Bon Secours sisters agree to contribute €2.5 million to costs Tuam excavation

‘It is an offer, it is a contribution to the costs, it is voluntary, it is not a settlement, it is not an indemnity’ - Katherine Zappone

The Bon Secours religious congregation has offered €2.5 million towards the costs of a forensic excavation at the former Mother and Baby Home site in Tuam Co Galway, where it's believed many hundreds of children may be buried.

Costs of the excavation were put at "somewhere between six million and 13 million euro," said Minister for Children and Youth Affairs Katherine Zappone, at a press conference in Government Buildings on Tuesday. She had just announced the Government's approval of her recommendation that a forensic excavation of the Tuam site take place.

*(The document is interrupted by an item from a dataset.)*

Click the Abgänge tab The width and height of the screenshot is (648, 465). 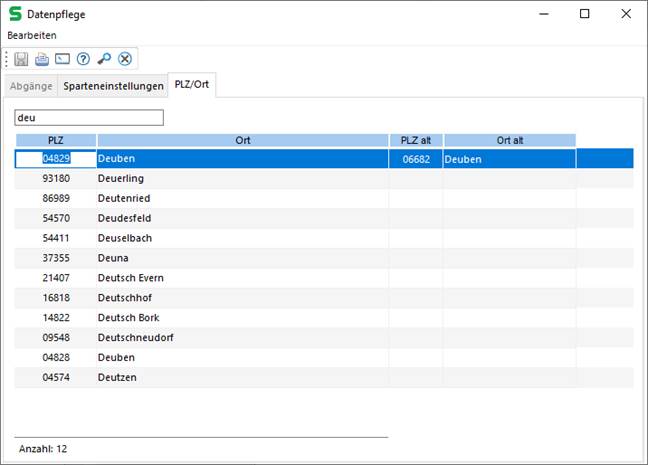coord(30,86)
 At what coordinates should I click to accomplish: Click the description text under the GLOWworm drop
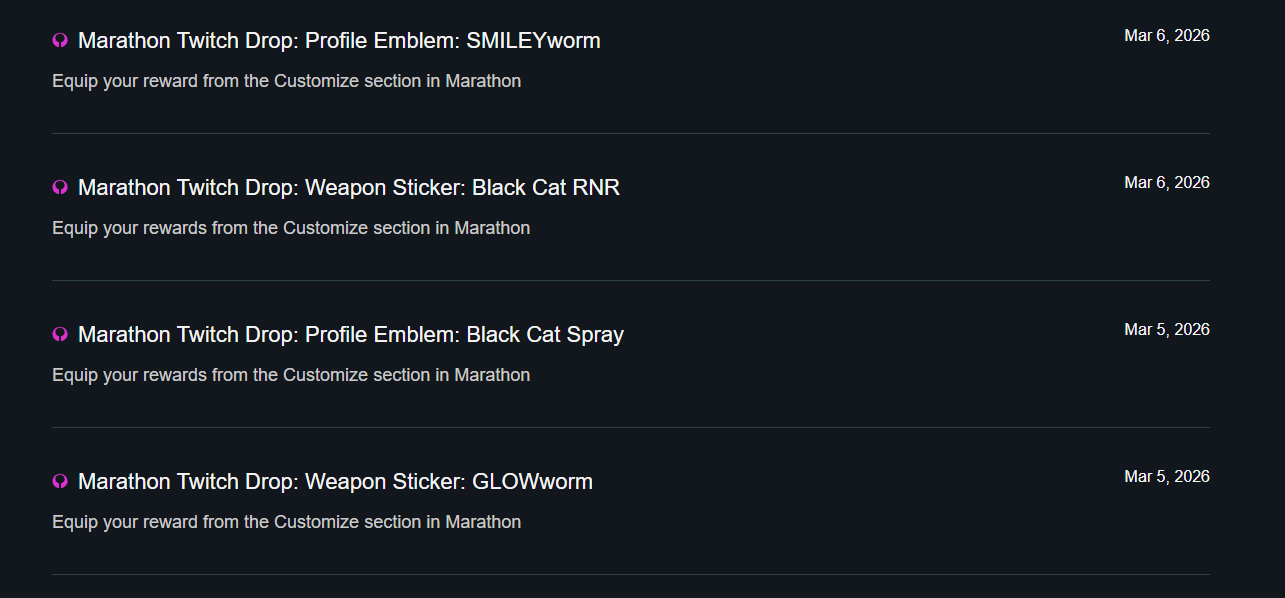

Ms Zappone said she had been in negotiations and communications with the Bon Secours sisters since early summer "before I had the conversation with Papa Francesco, and this morning I received an offer which I presented to the Government and requested and suggested that in principle they accept the offer to share a portion of the cost for the amount over the period of time this course will take. The Government has in principle accepted the offer."

Her reference to Pope Francis followed her exchange with him at Áras an Uachtaráin on August 25th last when she told him in Italian she was responsible for the Tuam Mother and Baby Home and that children's remains were found in a sewage system there. "I hope the Church will make reparation for its part in this shameful chapter. It is important and I will write to you in detail," she told him.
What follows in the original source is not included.